От конюшни несло больше моторным маслом, чем лошадьми, но Джеймс узнал ее очертания и, приободрившись, захромал к боковой дверце. Два освещенных окна, думал он, означают лишь, что большинство слуг отправились спать или что нехватка топлива и других припасов ввели хозяйство в режим экономии. Ему понадобилось все мужество, чтобы попробовать приоткрыть дверь. В конце концов, не похоже, что в замке полно немцев. Джеймс дождался нового всплеска мелодии и протянул руку к дверной ручке, уповая на то, что музыка заглушит скрип петель.

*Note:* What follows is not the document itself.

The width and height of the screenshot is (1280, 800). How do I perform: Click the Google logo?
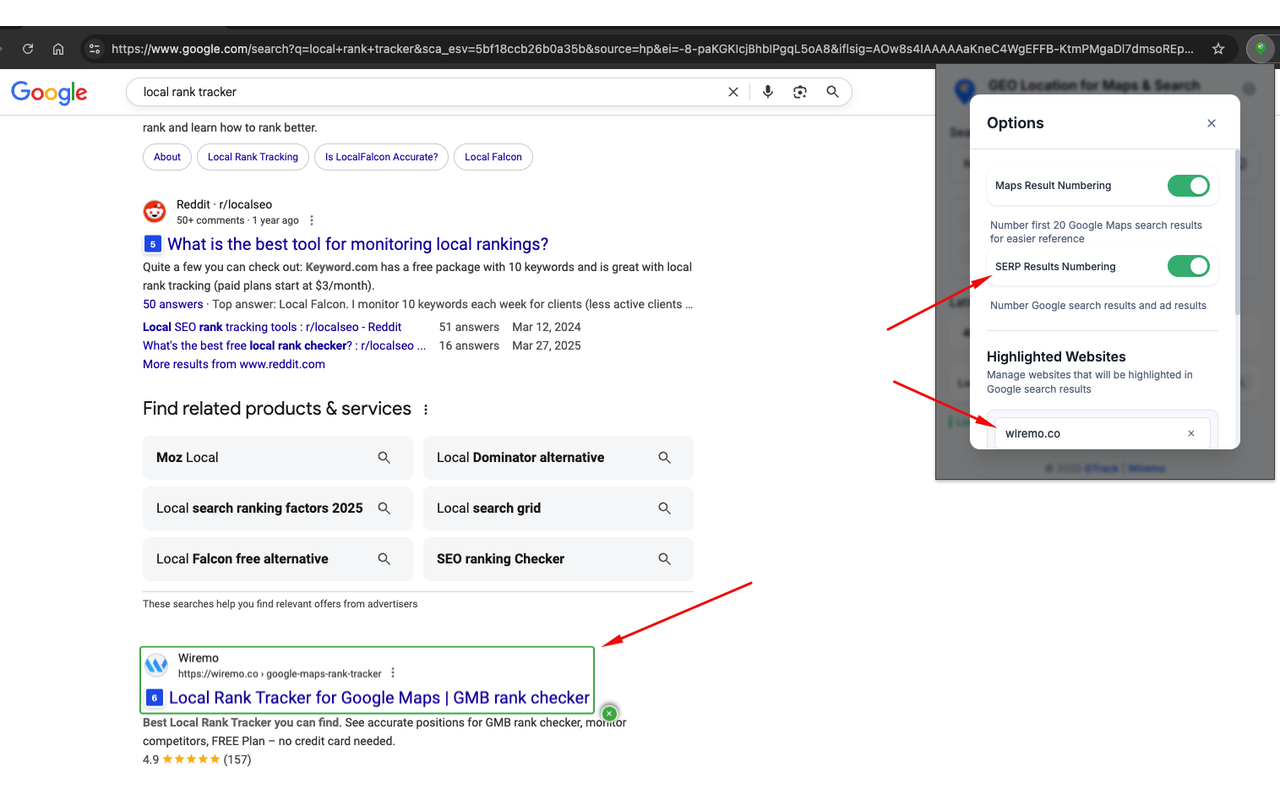point(49,92)
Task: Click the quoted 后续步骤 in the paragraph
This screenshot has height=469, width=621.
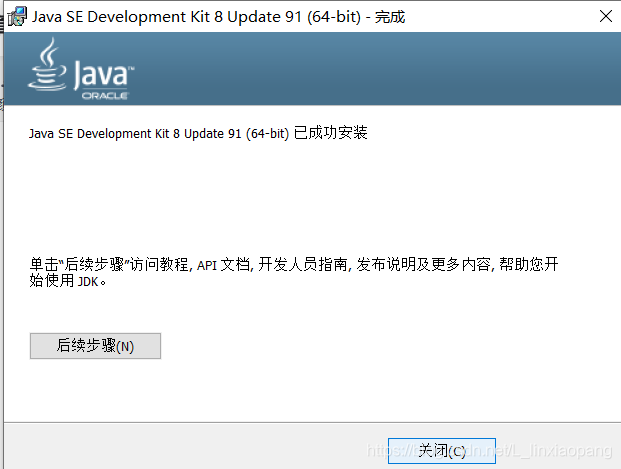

Сен-Жермен услышал тихий скрип открываемой двери и придержал смычок. Он напряг слух, потом сел поудобнее и продолжил каприччио, позволяя его чарующим звукам служить маяком для одинокого визитера. Через несколько минут в дверях малой гостиной возник оборванный человек, сжимавший в руке кухонный нож. Ночной гость не очень уверенно шагнул в световое пятно, отбрасываемое камином и единственной керосиновой лампой. Музыкант опустил скрипку и оценивающе посмотрел на вошедшего. Глаза его на миг сузились, а брови чуть надломились.